Persidangan kasus pelecehan seksual terhadap tiga santriwati di Lombok Tengah, Nusa Tenggara Barat (NTB), diduga diintervensi pondok pesantren (ponpes). Sebab, para korban tidak pernah hadir memberikan kesaksiannya dalam persidangan dengan terdakwa pimpinan ponpes berinisial TQH itu.
Dugaan intervensi dari ponpes di Kecamatan Pringgarata, Lombok Tengah, itu diungkapkan Ketua Koalisi Stop Kekerasan Seksual (KSKS) NTB, Joko Jumadi. Mengingat, para korban masih berstatus sebagai santriwati di sana.
“Karena ini kan masih anak-anak ya, saya pikir tidak mungkin anak-anak punya inisiatif untuk tidak mau datang (ke persidangan),” kata Joko kepada infoBali, Jumat (23/5/2025).
Joko awalnya heran karena para korban tidak pernah datang untuk memberikan kesaksian di pengadilan. Padahal, Kejaksaan Negeri (Kejari) Lombok Tengah sudah menyampaikan surat undangan kepada mereka.
“Pada saat diantarkan panggilan, mereka bilang akan datang. Tetapi, pada saat hari H mereka kok menghilang. Dari gelagat itu, kami menduga ada intimidasi dan upaya dilakukan pihak ponpes melalui keluarga untuk menghalangi saksi korban untuk bersaksi di pengadilan,” ujar Ketua Lembaga Perlindungan Anak (LPA) Mataram itu.
Joko kini meminta kepolisian untuk mengusut dugaan intervensi itu. Joko menilai pengintervensi dapat dijerat dengan Pasal 19 Undang-Undang Nomor 12 Tahun 2022 tentang Tindak Pidana Kekerasan Seksual (UU TPKS).
“Ini sudah minggu ketiga (dan) masuk minggu keempat, mereka bilang akan datang, tetapi tidak pernah datang. Rabu depan ini panggilan terakhir secara baik-baik. Kalau misalkan tidak datang, maka terpaksa kami dari LPA akan melaporkan tindak pidana penghalangan ini,” imbuh Joko.
Pelaksana Harian (Plh) Kepala Seksi Intelijen (Kasi Intel) Kejari Lombok Tengah, Sofyan Indra Siswono, membenarkan hal tersebut. “Kami sudah tiga kali memberikan surat panggilan, tetapi sampai panggilan itu tidak hadir,” kata Sofyan saat ditemui di kantornya.
Menurut Sofyan, para saksi tak mau hadir dengan alasan yang berubah-ubah. Kejari Lombok Tengah pun sempat melakukan komunikasi melalui penasihat hukum korban untuk meminta kehadirannya di pengadilan.
“Penasihat hukumnya ini pas hari H datang ke rumah korban, tetapi tidak ada orang yang ditemui. Nah itu, kami nggak tahu apakah memang ada kesibukan atau tiba-tiba menghilang dari rumah atau memang juga ada pihak-pihak yang menghalangi untuk datang ke persidangan,” imbuh Sofyan.
Kejari Lombok Tengah, jelas Sofyan, sejak awal memang sudah mendengar adanya intervensi dari orang luar pada kasus pelecehan terhadap tiga santriwati ini. Intervensi bahkan diduga sudah terjadi sejak tahap penyelidikan oleh kepolisian.
“Kalau dari cerita dari penyidik di kepolisian itu, memang sudah ada dari awal yang intervensi dari keluarga dan juga pondok pesantren yang terkesan melindungi pelaku,” beber Sofyan.

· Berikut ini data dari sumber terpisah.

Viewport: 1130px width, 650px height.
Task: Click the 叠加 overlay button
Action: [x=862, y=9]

Sofyan berharap para korban ini untuk bersikap kooperatif. Terlebih, kasus ini merupakan perkara tindak pidana kekerasan seksual yang tak bisa menempuh jalur perdamaian.

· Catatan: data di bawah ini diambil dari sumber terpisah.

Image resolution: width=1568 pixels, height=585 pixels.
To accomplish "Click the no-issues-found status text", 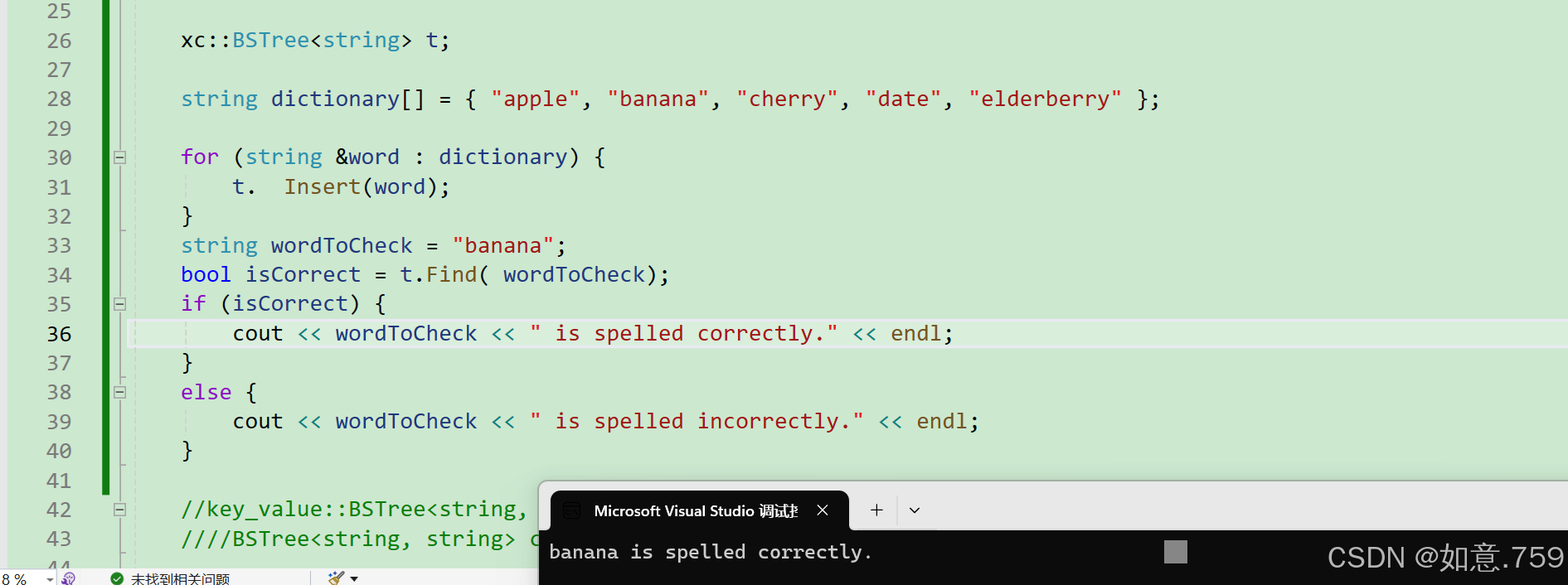I will 180,578.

“Makanya kami harapkan para saksi ini hadir di persidangan agar bisa terungkap seterang-terangnya,” jelas Sofyan.
Diberitakan sebelumnya, Satuan Reserse Kriminal (Satreskrim) Polres Lombok Tengah, NTB, menangkap pimpinan pondok pesantren (ponpes) berinisial TQH atas dugaan kekerasan seksual terhadap tiga santriwatinya. Satu santriwati telah disetubuhi TQH dan dua lainnya dicabuli.
“Iya, terduga pelaku sudah ditetapkan jadi tersangka,” kata Kepala Seksi Hubungan Masyarakat (Kasi Humas) Polres Lombok Tengah, Iptu Lalu Brata Kusnadi, kepada infoBali, Senin (13/1/2025).